Klaus Weber: Suspended animation at Nottingham Contemporary

This weekend sees the launch of a new exhibition by German artist Klaus Weber at Nottingham Contemporary.

Born in Sigmaringen and now working in Berlin, Weber’s work explores our ideas about what is natural and what happens when this is disrupted. The new exhibition includes a life-sized moving figure of a man running off the roof, a sun mirror, artificial rain and a tornado made from a hoover. At this show, entitled If You Leave Me I’m not Coming, you will not be looking at paintings on a wall but sculptures occupying all the space in the gallery – and I mean all the space. For example, the cartoon-like ‘running man’ will launch himself from the gallery roof and be suspended in mid air. The sculpture has a motor in its chest which drives the pistons to make the man’s legs move.

There is also a giant wind chime, measuring four-and-a-half metres. It will be tuned to the ‘tritonic’ scale, which was banned during the Middle Ages because it was believed to summon the devil. Meanwhile, Weber’s ‘bee paintings’ have been created by bees themselves; during their first cleansing flight of the year they excrete on white surfaces, in this case on canvases.

Alongside Weber’s solo exhibition, there is a second exhibition at curated by the artist himself. The show, entitled Already There, is a collection of 200 objects and art works loaned from collections at Tate, the Science Museum, The Ashmolean, University College London and the Bode Museum in Berlin.
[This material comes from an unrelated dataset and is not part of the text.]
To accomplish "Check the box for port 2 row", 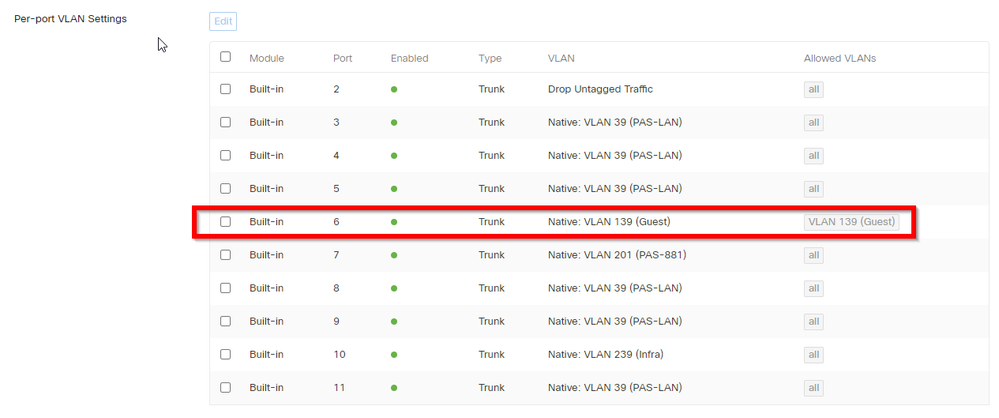I will [225, 89].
Describing the objects as the ‘foundations’ of his art works, they include tools used by pre-historic man; Bronze Age animal sculptures; a bird cage from a lunatic asylum; an armadillo skeleton; brain coral and Regency anatomical models complete with lift-out organs. The objects will be displayed alongside loans from Tate, chosen by Weber, dating back to 1661 and some of the artists include Louise Bourgeois, William Hogarth and Gilbert and George.

The new exhibition opens on Saturday and run until 8th January. Entry to Nottingham Contemporary is free.